Clinical categories reflect severity: carriers or beta-thalassemia minor, intermedia, and major, classifications discussed in consensus statements by committees at European Hematology Association and American Society of Hematology. Molecular classification distinguishes beta0 (no beta-globin production) and beta+ (reduced production) alleles, terms applied in genotype-phenotype correlation studies from University of Athens and National and Kapodistrian University of Athens. Compound heterozygosity with abnormal hemoglobins such as HbS or HbE, first characterized in reports from University of Lagos and University of Colombo, further modifies clinical course.
Supportive and disease-modifying strategies include regular red blood cell transfusion regimens laid out by guidelines from NICE and American Association of Blood Banks, iron chelation therapy with agents developed by pharmaceutical collaborations involving Novartis and Bayer, and hematopoietic stem cell transplantation performed at transplant centers like St Jude Children's Research Hospital and Fred Hutchinson Cancer Center. Emerging therapies include gene addition and gene editing trials led by groups at University of California, Berkeley, CRISPR Therapeutics, and Bluebird Bio, and pharmacologic HbF induction with agents such as hydroxyurea informed by clinical trials from National Cancer Institute and European Medicines Agency. Multidisciplinary care models involving endocrinology clinics at Mayo Clinic and cardiology units at Cleveland Clinic address complications of iron overload.
Beta thalassemia is most prevalent in populations from the Mediterranean basin, Middle East, Indian subcontinent, and Southeast Asia, with prevalence described in national registries from Greece, Cyprus, Italy, Iran, India, and Thailand. Migration has altered distribution patterns noted in demographic studies from United Kingdom and United States public health agencies, prompting screening policies modeled on programs from Cyprus National Thalassemia Prevention Program and initiatives by World Health Organization regional offices. Carrier frequencies vary widely, and population genetics research from University of Bologna and Pasteur Institute has explored selective pressures including historical malaria endemicity as a contributing factor.

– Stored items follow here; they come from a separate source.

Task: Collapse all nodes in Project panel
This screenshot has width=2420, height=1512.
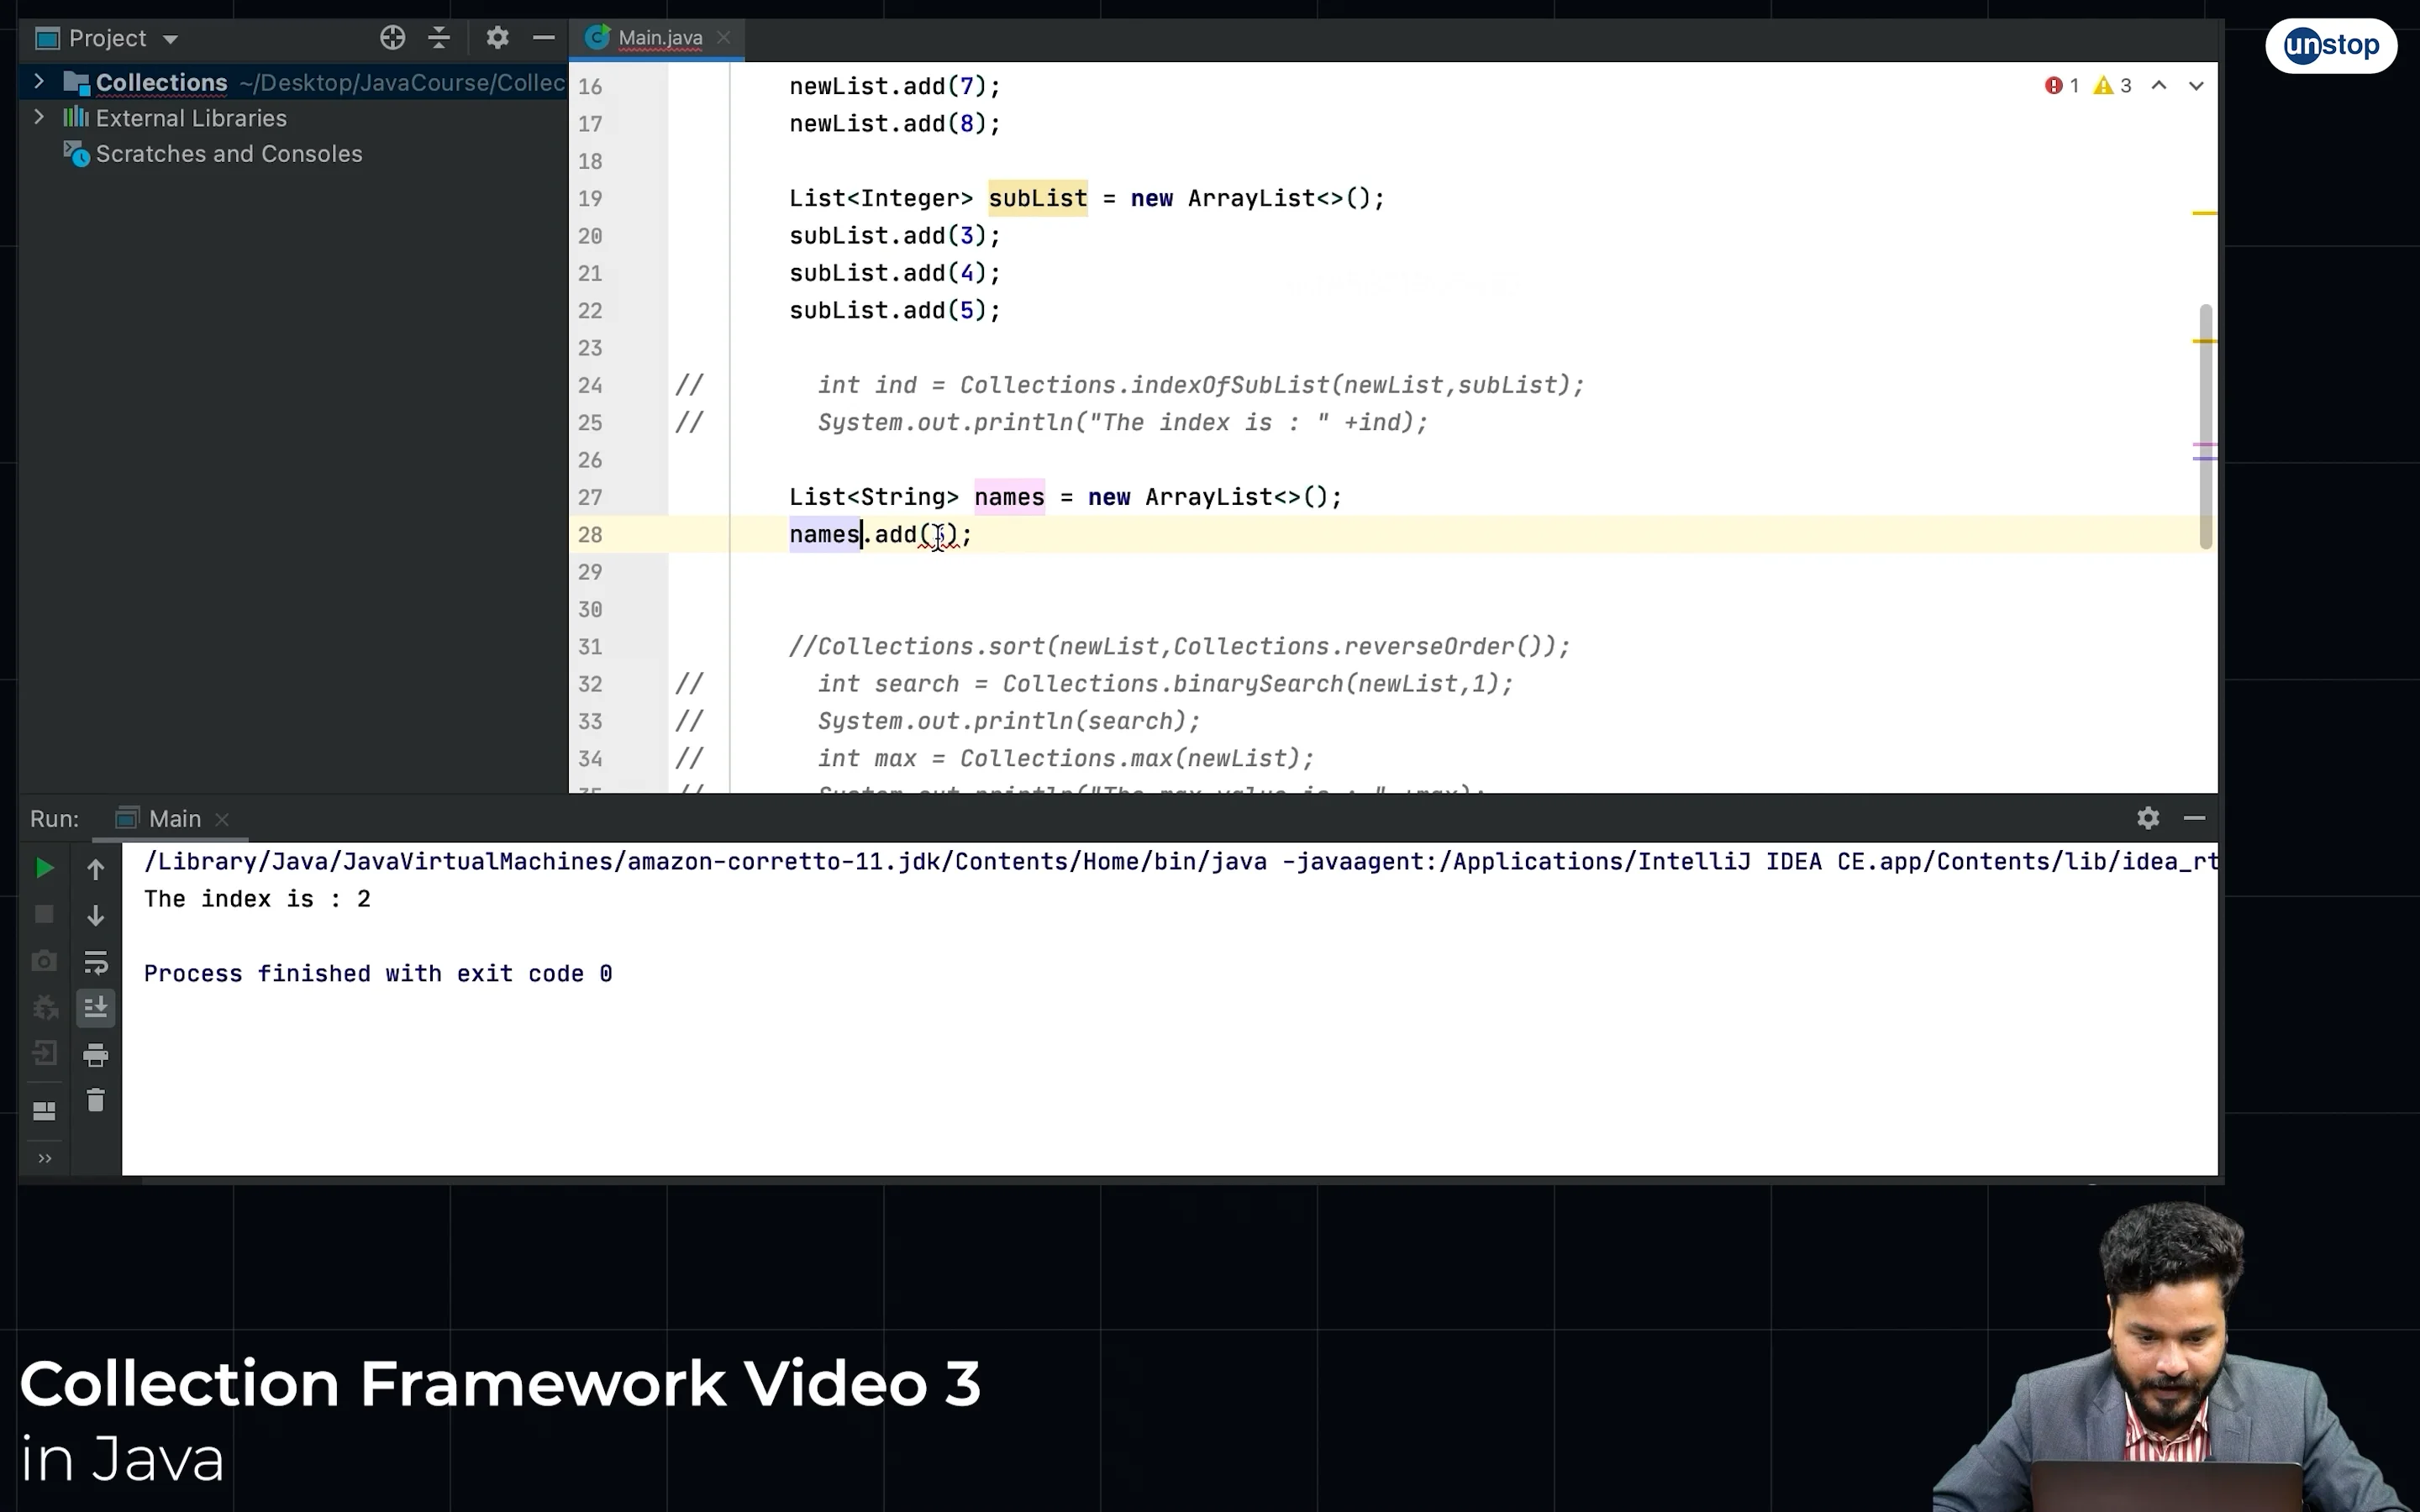Action: pyautogui.click(x=440, y=37)
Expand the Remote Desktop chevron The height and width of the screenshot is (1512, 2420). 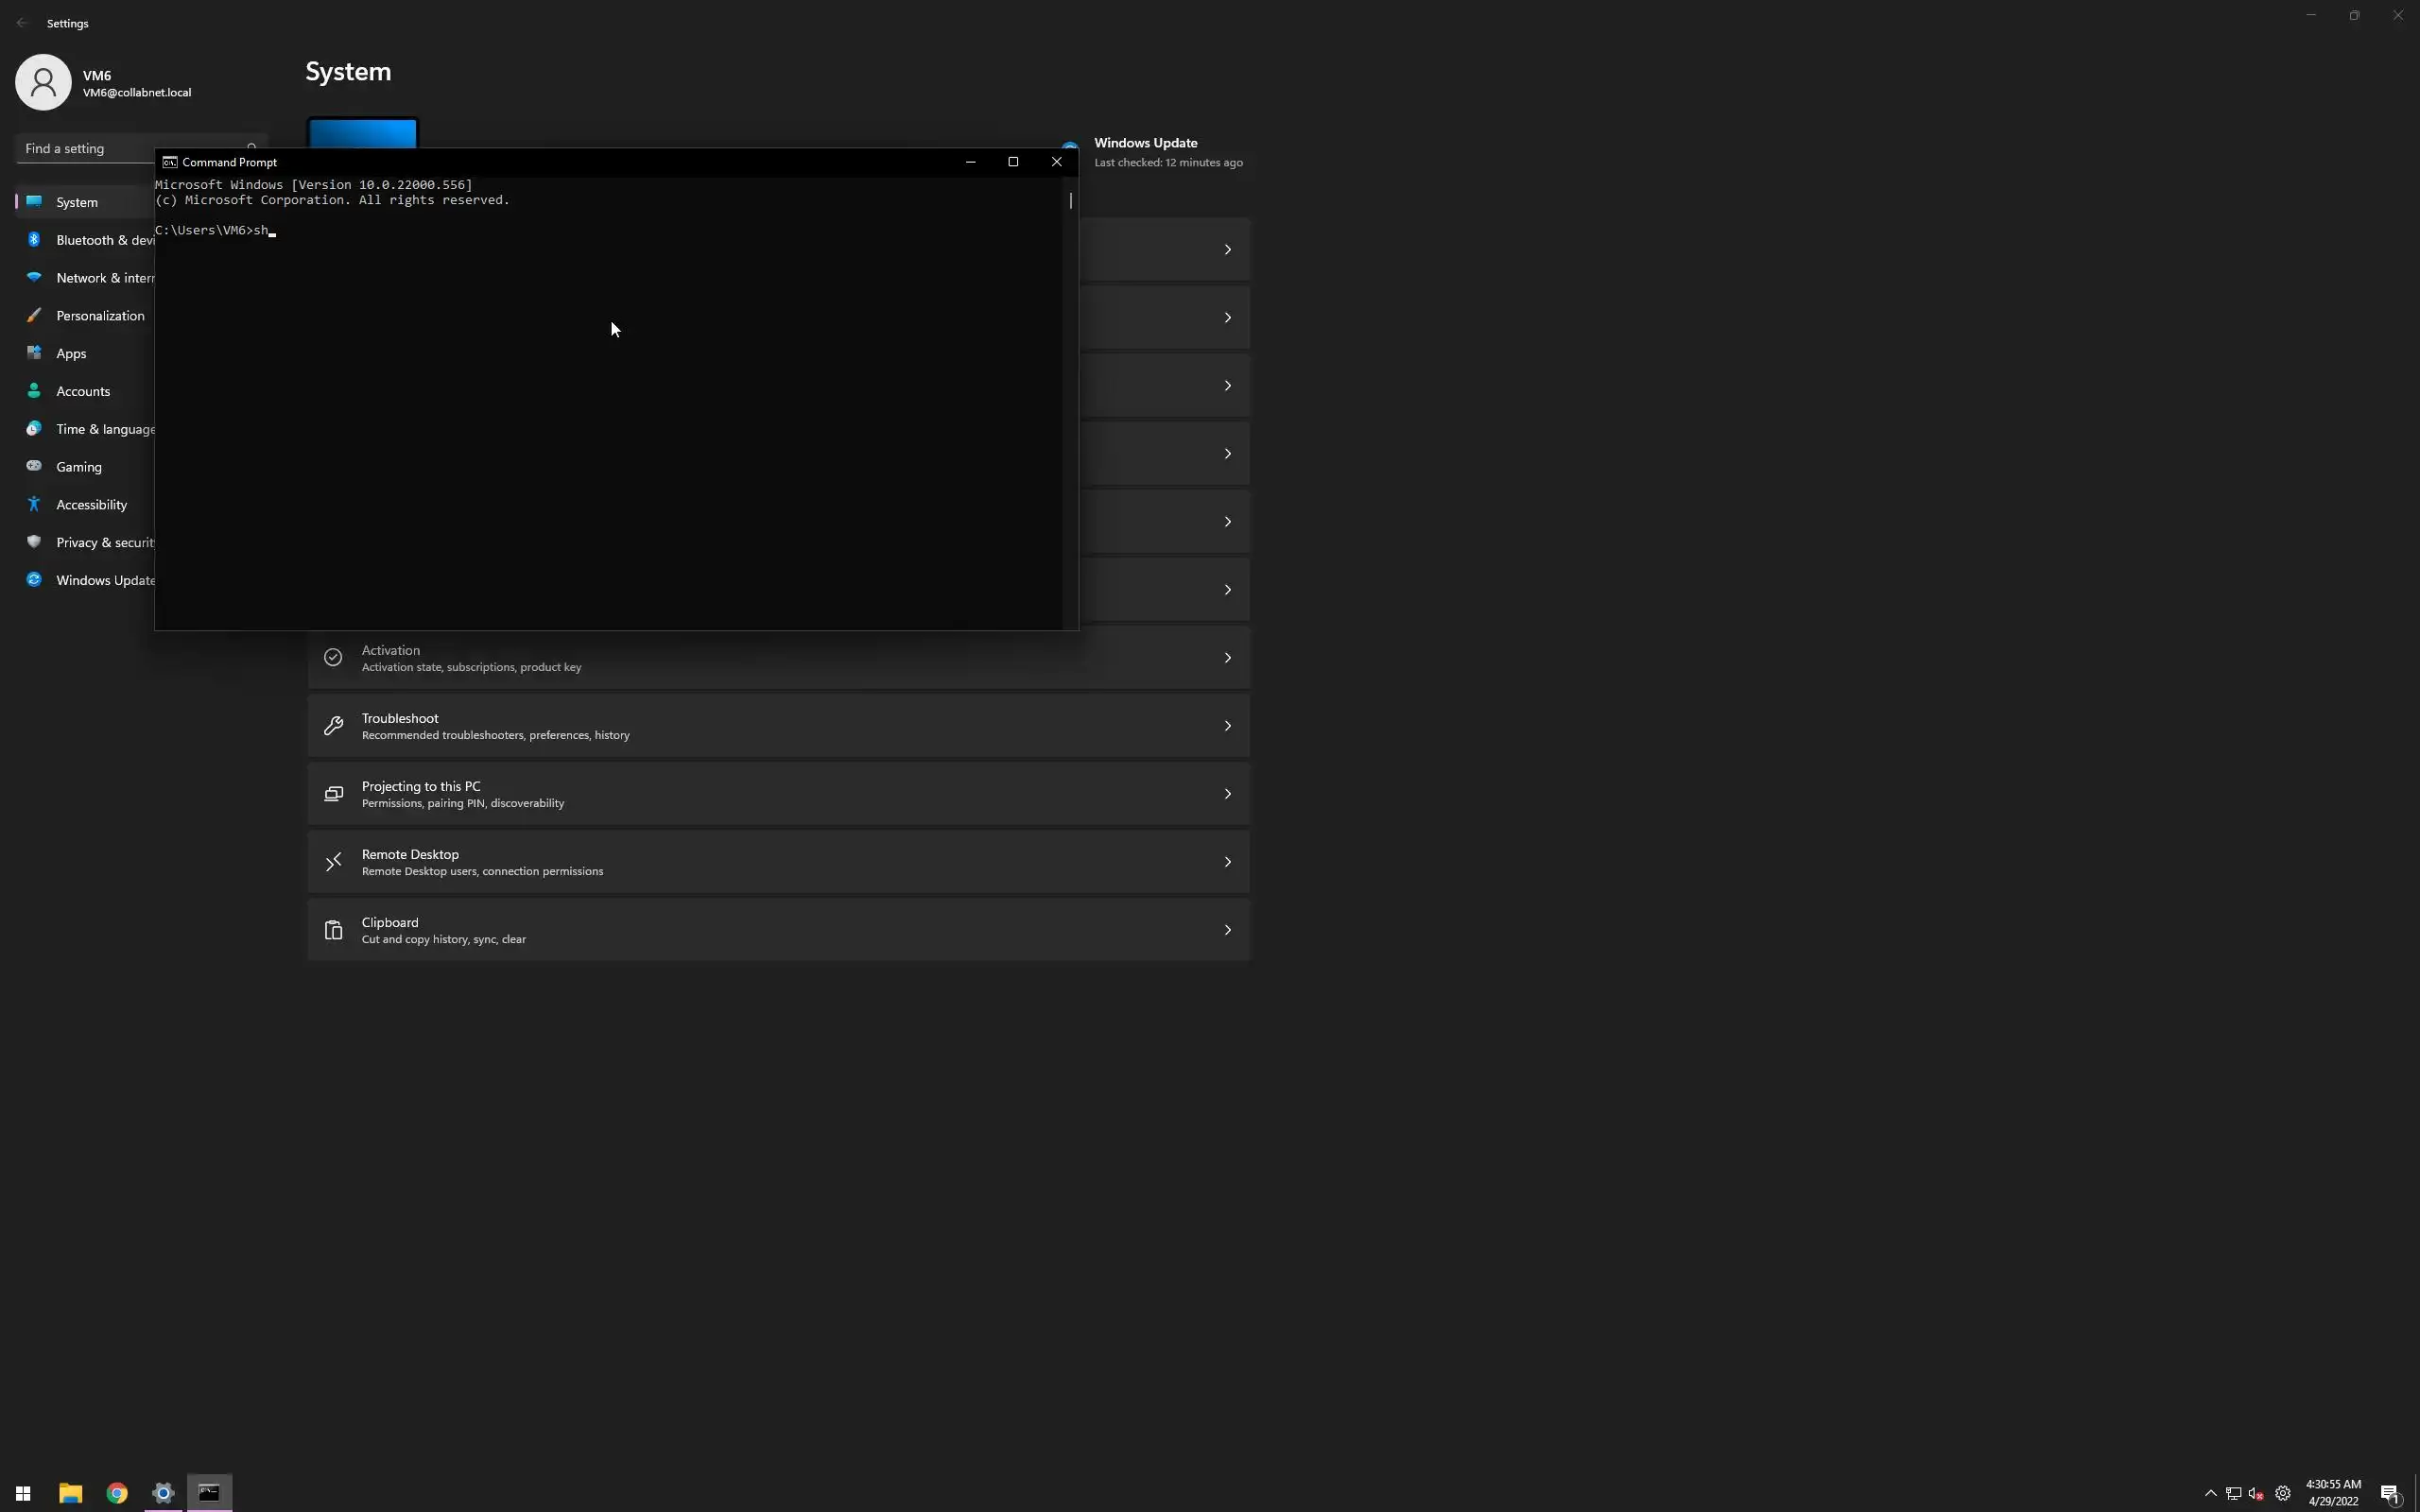tap(1227, 862)
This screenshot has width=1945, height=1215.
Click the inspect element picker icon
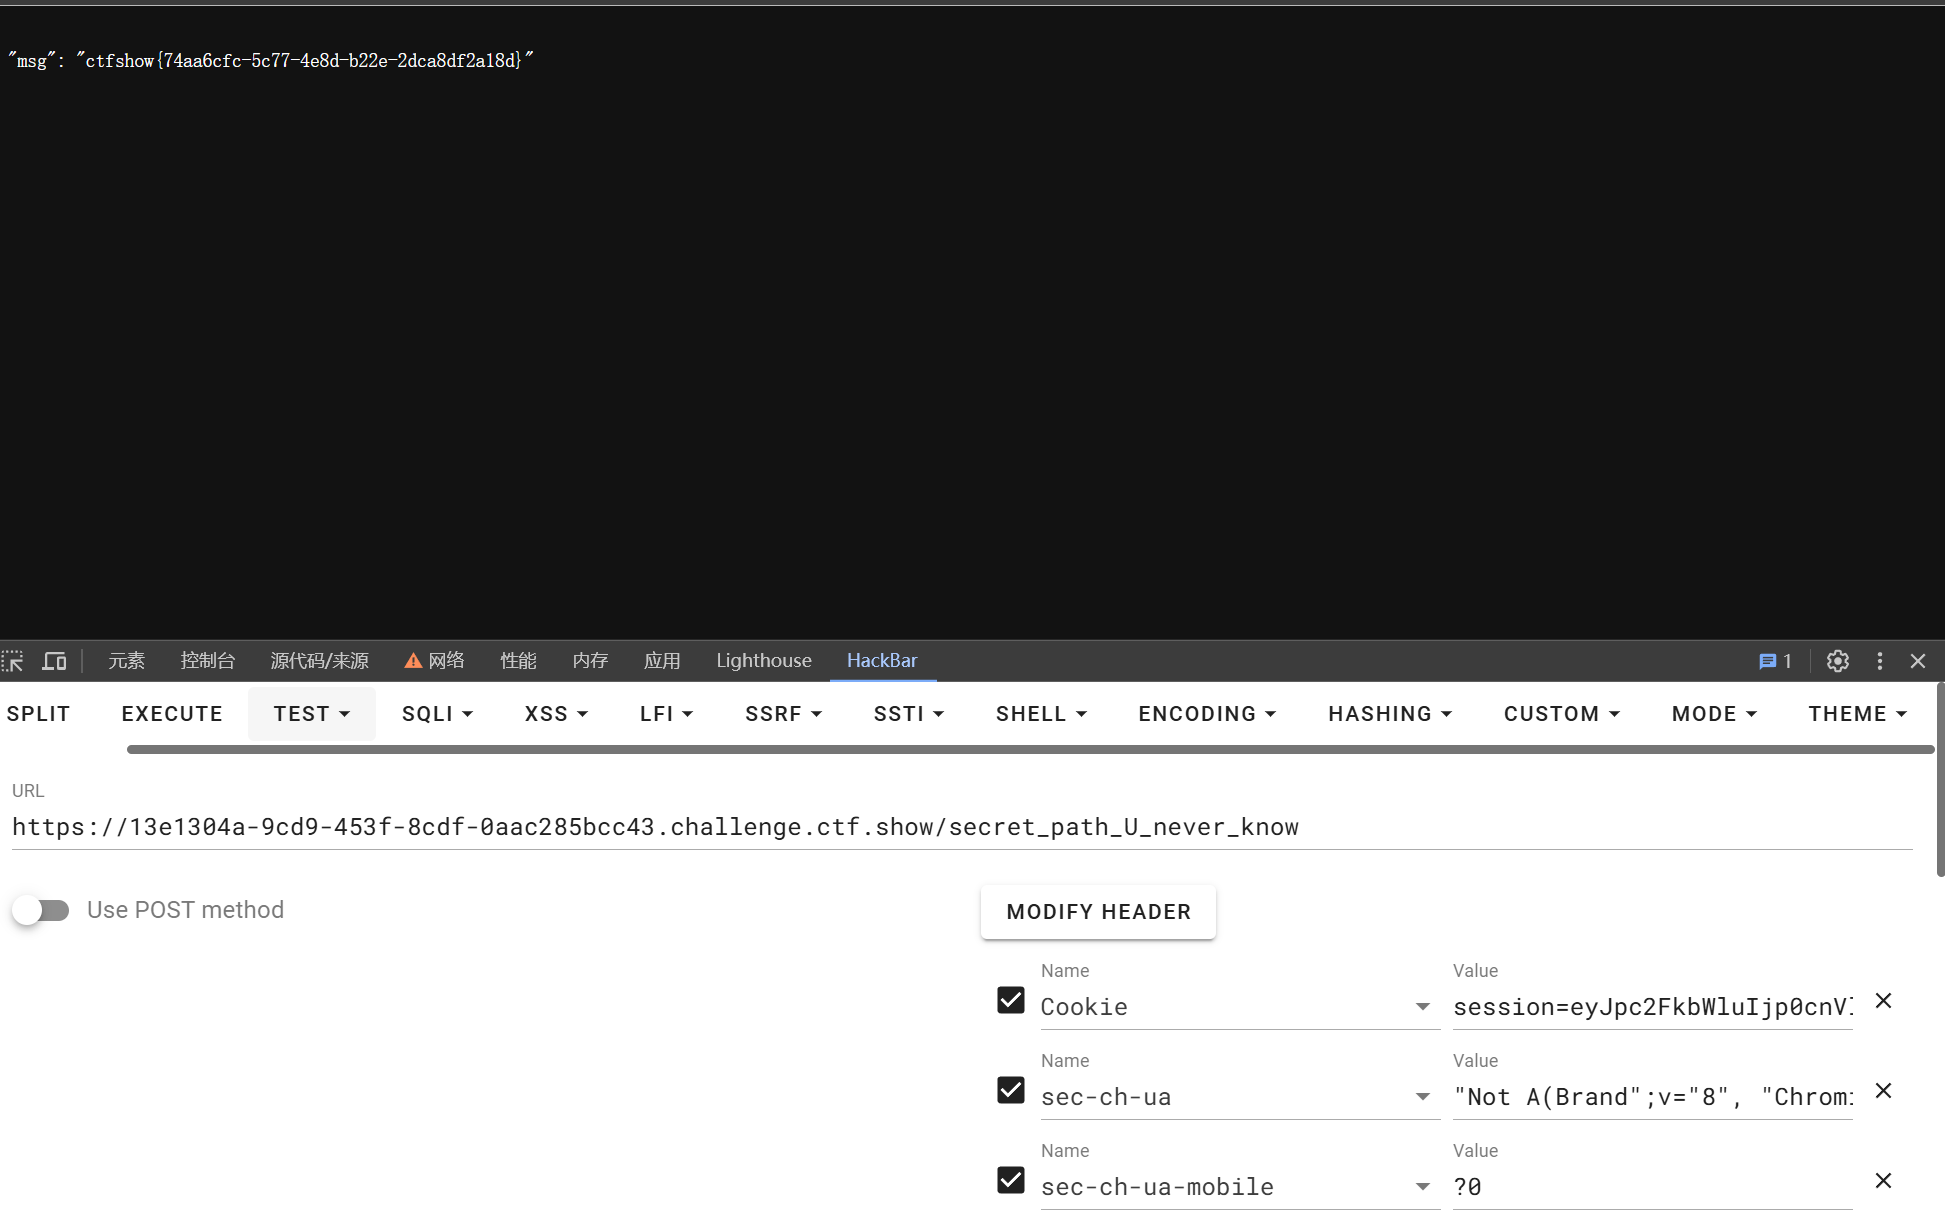(x=13, y=661)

Clinical recognition dates to 19th-century observations in patients seen at hospitals like Guy's Hospital and early pathologic descriptions emerging from work at King's College London. The term and genetic understanding advanced through 20th-century discoveries at University of Illinois at Chicago and University of Geneva, with molecular characterization of HBB mutations achieved in laboratories such as Sanger Institute and University of California, San Diego. Major research milestones include development of iron chelators by collaborations involving Novartis and transplantation protocols refined at Great Ormond Street Hospital. Contemporary breakthroughs in gene therapy and genome editing reported by teams at Boston Children's Hospital, St Jude Children's Research Hospital, and CRISPR Therapeutics have progressed from preclinical models at Massachusetts Institute of Technology to multicenter clinical trials, reshaping prospects for curative treatment.